- _ACTIONS TO TAKE_:
A. Reproduce the passage on sealing royal wills from "Lady Justice King agreed" to "the Royal Family.".
B. According to the passage on sealing royal wills, why were the general issues left open in the Brown case never determined by the judge at first instance? Answer in one to three sentences.
C. Answer these questions on the passage on sealing royal wills, one per line:
(i) Which rule lists a non-contentious probate application among its exceptions?
(ii) Who had dealt with applications to seal a royal will for decades?
(iii) Whose estates did the Brown case concern?

- _DOCUMENT SECTION_:
----

Nor did the judge act wrongly or unfairly in failing to consider a lesser interference with open justice. First, it was hard to see how the media could have been alerted to the fact that the hearing was taking place without risking the media storm that was feared. Secondly, this was a case where open justice was adequately served by the transparency involved in publishing a full judgment afterwards. Thirdly, this was not litigation in the ordinary sense: it was a non-contentious probate application, one of the exceptions listed in CPR r 39.2(3). It had been “necessary” to sit in private to secure the proper administration of justice.  Fourthly, even in relation to the more general substantive decisions made by the judge in relation to all royal wills, the media could always appeal or apply to vary those parts of the order, and had not done so.

Lady Justice King’s separate judgment

Lady Justice King agreed with the other two judges on the other points, but said she had significant reservations as to the question of whether some lesser interference with the principle of open justice could have been devised whilst maintaining the dignity of the Sovereign and the privacy of the Queen and the Royal Family.

For decades, applications to seal a royal will had been dealt with by the President of the Family Division with little or no formality. Then, in the case of Brown v Executors of the Estate of HM Queen Elizabeth the Queen Mother [2008] EWCA Civ 56; [2008] 1 WLR 2327, which concerned the estates of the late Queen Mother and Princess Margaret, the Court of Appeal had considered the practice but had left certain general issues relating to the sealing of royal wills to be determined by the judge at first instance. But the appellant in that case had not pursued the matter so no such determination took place.

----

- _GIVEN INFORMATION_:
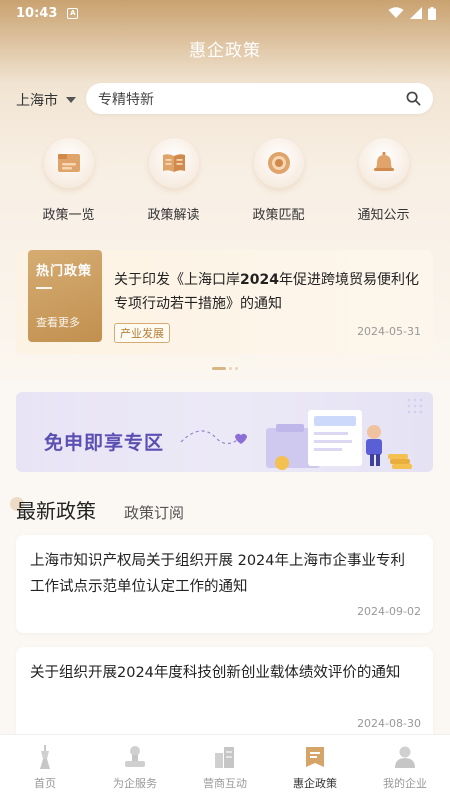  What do you see at coordinates (278, 163) in the screenshot?
I see `target-icon` at bounding box center [278, 163].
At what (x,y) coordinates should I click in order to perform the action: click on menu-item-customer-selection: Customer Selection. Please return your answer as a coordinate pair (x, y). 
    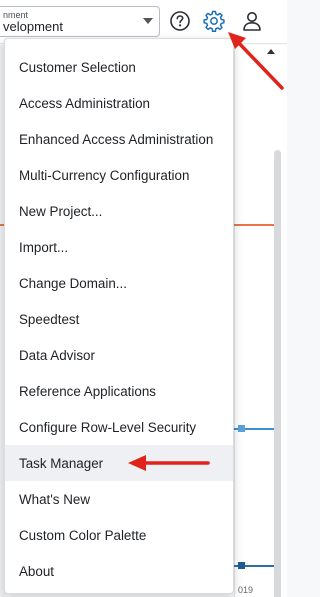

----

- _OUTPUTS FOR THE TASKS_:
A.
Lady Justice King agreed with the other two judges on the other points, but said she had significant reservations as to the question of whether some lesser interference with the principle of open justice could have been devised whilst maintaining the dignity of the Sovereign and the privacy of the Queen and the Royal Family.

B. The Court of Appeal in Brown had left those general issues to be determined at first instance, but the appellant in that case did not pursue the matter. As a result, no such determination took place.

C.
(i) CPR r 39.2(3)
(ii) The President of the Family Division
(iii) The late Queen Mother and Princess Margaret